**Required work**
Each line below is to be written out in full, exactly as shown.

[Saved entries]

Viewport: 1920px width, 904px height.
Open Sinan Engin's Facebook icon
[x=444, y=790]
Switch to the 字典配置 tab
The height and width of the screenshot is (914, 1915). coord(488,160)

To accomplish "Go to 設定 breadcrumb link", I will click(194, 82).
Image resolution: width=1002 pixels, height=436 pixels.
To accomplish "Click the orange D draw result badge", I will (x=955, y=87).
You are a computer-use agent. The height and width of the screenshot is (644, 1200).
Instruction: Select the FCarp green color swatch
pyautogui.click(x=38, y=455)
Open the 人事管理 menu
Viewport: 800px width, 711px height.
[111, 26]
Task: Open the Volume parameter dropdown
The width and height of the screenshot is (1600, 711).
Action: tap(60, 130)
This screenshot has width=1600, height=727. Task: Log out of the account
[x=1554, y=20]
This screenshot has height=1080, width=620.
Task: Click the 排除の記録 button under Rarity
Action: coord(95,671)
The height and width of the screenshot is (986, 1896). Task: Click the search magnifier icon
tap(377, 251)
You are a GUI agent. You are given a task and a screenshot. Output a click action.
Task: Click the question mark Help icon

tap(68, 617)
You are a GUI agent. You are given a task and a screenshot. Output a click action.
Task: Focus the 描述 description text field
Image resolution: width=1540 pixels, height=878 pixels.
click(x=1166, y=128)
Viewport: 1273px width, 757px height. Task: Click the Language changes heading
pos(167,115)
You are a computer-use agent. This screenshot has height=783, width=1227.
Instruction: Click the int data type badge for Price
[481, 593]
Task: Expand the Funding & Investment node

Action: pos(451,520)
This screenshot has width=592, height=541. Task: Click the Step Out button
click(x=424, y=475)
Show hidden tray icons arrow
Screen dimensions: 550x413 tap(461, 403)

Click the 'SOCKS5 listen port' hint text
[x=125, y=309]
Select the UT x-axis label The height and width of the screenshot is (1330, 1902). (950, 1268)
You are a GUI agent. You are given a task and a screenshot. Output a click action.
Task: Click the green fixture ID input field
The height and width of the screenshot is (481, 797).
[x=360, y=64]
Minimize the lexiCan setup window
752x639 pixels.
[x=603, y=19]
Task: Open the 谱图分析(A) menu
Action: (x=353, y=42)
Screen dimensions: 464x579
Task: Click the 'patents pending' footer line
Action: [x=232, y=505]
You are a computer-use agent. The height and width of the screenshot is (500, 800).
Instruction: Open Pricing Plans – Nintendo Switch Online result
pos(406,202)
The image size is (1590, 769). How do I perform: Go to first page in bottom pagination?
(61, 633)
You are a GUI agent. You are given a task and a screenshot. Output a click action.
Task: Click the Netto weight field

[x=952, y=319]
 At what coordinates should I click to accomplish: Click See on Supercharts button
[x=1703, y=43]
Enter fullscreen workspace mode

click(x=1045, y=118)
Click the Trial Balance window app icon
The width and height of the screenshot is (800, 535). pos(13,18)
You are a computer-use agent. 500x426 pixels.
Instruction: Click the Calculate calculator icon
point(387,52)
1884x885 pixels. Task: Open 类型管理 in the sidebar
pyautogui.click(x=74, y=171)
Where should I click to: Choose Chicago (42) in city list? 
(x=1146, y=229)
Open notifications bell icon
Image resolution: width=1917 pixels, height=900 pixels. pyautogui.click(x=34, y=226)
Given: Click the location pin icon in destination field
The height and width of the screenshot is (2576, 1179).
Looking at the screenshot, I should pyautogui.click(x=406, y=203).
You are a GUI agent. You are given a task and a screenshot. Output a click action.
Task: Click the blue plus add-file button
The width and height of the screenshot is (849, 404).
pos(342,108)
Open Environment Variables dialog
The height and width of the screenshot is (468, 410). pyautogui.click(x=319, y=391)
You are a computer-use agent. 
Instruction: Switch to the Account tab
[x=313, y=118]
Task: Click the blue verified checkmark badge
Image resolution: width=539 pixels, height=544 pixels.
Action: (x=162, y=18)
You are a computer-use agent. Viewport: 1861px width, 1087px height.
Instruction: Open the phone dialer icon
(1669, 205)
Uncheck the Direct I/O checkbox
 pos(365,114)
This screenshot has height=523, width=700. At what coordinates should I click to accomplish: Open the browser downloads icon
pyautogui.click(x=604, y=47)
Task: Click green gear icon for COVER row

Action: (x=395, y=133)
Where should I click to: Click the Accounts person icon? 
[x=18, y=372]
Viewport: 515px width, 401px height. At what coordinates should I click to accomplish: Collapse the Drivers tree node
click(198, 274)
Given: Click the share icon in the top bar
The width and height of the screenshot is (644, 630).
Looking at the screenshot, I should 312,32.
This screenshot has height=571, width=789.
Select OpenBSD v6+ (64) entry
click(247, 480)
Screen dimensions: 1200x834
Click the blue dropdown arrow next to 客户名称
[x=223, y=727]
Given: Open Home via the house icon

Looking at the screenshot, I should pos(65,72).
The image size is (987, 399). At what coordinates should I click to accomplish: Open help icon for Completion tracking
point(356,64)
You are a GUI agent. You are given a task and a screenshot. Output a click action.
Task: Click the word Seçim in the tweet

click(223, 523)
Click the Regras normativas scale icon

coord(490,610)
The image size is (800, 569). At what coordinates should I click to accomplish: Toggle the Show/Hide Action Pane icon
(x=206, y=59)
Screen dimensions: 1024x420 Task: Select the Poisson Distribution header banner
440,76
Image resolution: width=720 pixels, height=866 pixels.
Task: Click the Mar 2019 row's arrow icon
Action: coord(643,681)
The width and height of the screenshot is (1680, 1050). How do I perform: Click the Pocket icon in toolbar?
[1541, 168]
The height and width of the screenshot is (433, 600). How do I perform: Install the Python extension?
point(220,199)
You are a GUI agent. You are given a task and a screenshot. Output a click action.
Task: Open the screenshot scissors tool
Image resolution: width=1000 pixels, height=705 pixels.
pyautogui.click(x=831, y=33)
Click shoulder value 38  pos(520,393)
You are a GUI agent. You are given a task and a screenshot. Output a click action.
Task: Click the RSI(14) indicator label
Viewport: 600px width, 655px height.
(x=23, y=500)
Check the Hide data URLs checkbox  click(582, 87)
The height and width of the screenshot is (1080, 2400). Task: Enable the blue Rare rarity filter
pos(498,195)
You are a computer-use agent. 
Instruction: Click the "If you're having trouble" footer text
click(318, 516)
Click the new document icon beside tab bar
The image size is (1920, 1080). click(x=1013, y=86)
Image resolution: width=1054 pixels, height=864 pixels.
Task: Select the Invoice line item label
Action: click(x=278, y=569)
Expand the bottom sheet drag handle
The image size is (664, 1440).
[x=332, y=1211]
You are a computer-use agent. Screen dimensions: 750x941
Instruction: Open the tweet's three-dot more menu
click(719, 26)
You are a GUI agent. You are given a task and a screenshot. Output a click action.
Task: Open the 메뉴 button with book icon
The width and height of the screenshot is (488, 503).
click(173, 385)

**Output of the exercise**
Viewport: 1920px width, 904px height.
Open Sinan Engin's Facebook icon
[x=444, y=790]
Switch to the 字典配置 tab
The height and width of the screenshot is (914, 1915). coord(488,160)

To accomplish "Go to 設定 breadcrumb link", I will click(194, 82).
Image resolution: width=1002 pixels, height=436 pixels.
To accomplish "Click the orange D draw result badge", I will (x=955, y=87).
You are a computer-use agent. The height and width of the screenshot is (644, 1200).
Instruction: Select the FCarp green color swatch
pyautogui.click(x=38, y=455)
Open the 人事管理 menu
Viewport: 800px width, 711px height.
[111, 26]
Task: Open the Volume parameter dropdown
The width and height of the screenshot is (1600, 711).
Action: tap(60, 130)
This screenshot has width=1600, height=727. Task: Log out of the account
[x=1554, y=20]
This screenshot has height=1080, width=620.
Task: Click the 排除の記録 button under Rarity
Action: coord(95,671)
The height and width of the screenshot is (986, 1896). Task: Click the search magnifier icon
tap(377, 251)
You are a GUI agent. You are given a task and a screenshot. Output a click action.
Task: Click the question mark Help icon

tap(68, 617)
You are a GUI agent. You are given a task and a screenshot. Output a click action.
Task: Focus the 描述 description text field
Image resolution: width=1540 pixels, height=878 pixels.
click(x=1166, y=128)
Viewport: 1273px width, 757px height. Task: Click the Language changes heading
pos(167,115)
You are a computer-use agent. This screenshot has height=783, width=1227.
Instruction: Click the int data type badge for Price
[481, 593]
Task: Expand the Funding & Investment node

Action: pos(451,520)
This screenshot has width=592, height=541. Task: Click the Step Out button
click(x=424, y=475)
Show hidden tray icons arrow
Screen dimensions: 550x413 tap(461, 403)

Click the 'SOCKS5 listen port' hint text
[x=125, y=309]
Select the UT x-axis label The height and width of the screenshot is (1330, 1902). (950, 1268)
You are a GUI agent. You are given a task and a screenshot. Output a click action.
Task: Click the green fixture ID input field
The height and width of the screenshot is (481, 797).
[x=360, y=64]
Minimize the lexiCan setup window
752x639 pixels.
[x=603, y=19]
Task: Open the 谱图分析(A) menu
Action: (x=353, y=42)
Screen dimensions: 464x579
Task: Click the 'patents pending' footer line
Action: [x=232, y=505]
You are a computer-use agent. The height and width of the screenshot is (500, 800).
Instruction: Open Pricing Plans – Nintendo Switch Online result
pos(406,202)
The image size is (1590, 769). How do I perform: Go to first page in bottom pagination?
(61, 633)
You are a GUI agent. You are given a task and a screenshot. Output a click action.
Task: Click the Netto weight field

[x=952, y=319]
 At what coordinates should I click to accomplish: Click See on Supercharts button
[x=1703, y=43]
Enter fullscreen workspace mode

click(x=1045, y=118)
Click the Trial Balance window app icon
The width and height of the screenshot is (800, 535). pos(13,18)
You are a computer-use agent. 500x426 pixels.
Instruction: Click the Calculate calculator icon
point(387,52)
1884x885 pixels. Task: Open 类型管理 in the sidebar
pyautogui.click(x=74, y=171)
Where should I click to: Choose Chicago (42) in city list? 
(x=1146, y=229)
Open notifications bell icon
Image resolution: width=1917 pixels, height=900 pixels. pyautogui.click(x=34, y=226)
Given: Click the location pin icon in destination field
The height and width of the screenshot is (2576, 1179).
Looking at the screenshot, I should pyautogui.click(x=406, y=203).
You are a GUI agent. You are given a task and a screenshot. Output a click action.
Task: Click the blue plus add-file button
The width and height of the screenshot is (849, 404).
pos(342,108)
Open Environment Variables dialog
The height and width of the screenshot is (468, 410). pyautogui.click(x=319, y=391)
You are a computer-use agent. 
Instruction: Switch to the Account tab
[x=313, y=118]
Task: Click the blue verified checkmark badge
Image resolution: width=539 pixels, height=544 pixels.
Action: (x=162, y=18)
You are a computer-use agent. Viewport: 1861px width, 1087px height.
Instruction: Open the phone dialer icon
(1669, 205)
Uncheck the Direct I/O checkbox
 pos(365,114)
This screenshot has height=523, width=700. At what coordinates should I click to accomplish: Open the browser downloads icon
pyautogui.click(x=604, y=47)
Task: Click green gear icon for COVER row

Action: (x=395, y=133)
Where should I click to: Click the Accounts person icon? 
[x=18, y=372]
Viewport: 515px width, 401px height. At what coordinates should I click to accomplish: Collapse the Drivers tree node
click(198, 274)
Given: Click the share icon in the top bar
The width and height of the screenshot is (644, 630).
Looking at the screenshot, I should 312,32.
This screenshot has height=571, width=789.
Select OpenBSD v6+ (64) entry
click(247, 480)
Screen dimensions: 1200x834
Click the blue dropdown arrow next to 客户名称
[x=223, y=727]
Given: Open Home via the house icon

Looking at the screenshot, I should pos(65,72).
The image size is (987, 399). At what coordinates should I click to accomplish: Open help icon for Completion tracking
point(356,64)
You are a GUI agent. You are given a task and a screenshot. Output a click action.
Task: Click the word Seçim in the tweet

click(223, 523)
Click the Regras normativas scale icon

coord(490,610)
The image size is (800, 569). At what coordinates should I click to accomplish: Toggle the Show/Hide Action Pane icon
(x=206, y=59)
Screen dimensions: 1024x420 Task: Select the Poisson Distribution header banner
440,76
Image resolution: width=720 pixels, height=866 pixels.
Task: Click the Mar 2019 row's arrow icon
Action: coord(643,681)
The width and height of the screenshot is (1680, 1050). How do I perform: Click the Pocket icon in toolbar?
[1541, 168]
The height and width of the screenshot is (433, 600). How do I perform: Install the Python extension?
point(220,199)
You are a GUI agent. You are given a task and a screenshot. Output a click action.
Task: Open the screenshot scissors tool
Image resolution: width=1000 pixels, height=705 pixels.
pyautogui.click(x=831, y=33)
Click shoulder value 38  pos(520,393)
You are a GUI agent. You are given a task and a screenshot. Output a click action.
Task: Click the RSI(14) indicator label
Viewport: 600px width, 655px height.
(x=23, y=500)
Check the Hide data URLs checkbox  click(582, 87)
The height and width of the screenshot is (1080, 2400). Task: Enable the blue Rare rarity filter
pos(498,195)
You are a computer-use agent. 
Instruction: Click the "If you're having trouble" footer text
click(318, 516)
Click the new document icon beside tab bar
The image size is (1920, 1080). click(x=1013, y=86)
Image resolution: width=1054 pixels, height=864 pixels.
Task: Select the Invoice line item label
Action: click(x=278, y=569)
Expand the bottom sheet drag handle
The image size is (664, 1440).
[x=332, y=1211]
You are a computer-use agent. Screen dimensions: 750x941
Instruction: Open the tweet's three-dot more menu
click(719, 26)
You are a GUI agent. You are given a task and a screenshot. Output a click action.
Task: Open the 메뉴 button with book icon
The width and height of the screenshot is (488, 503).
click(173, 385)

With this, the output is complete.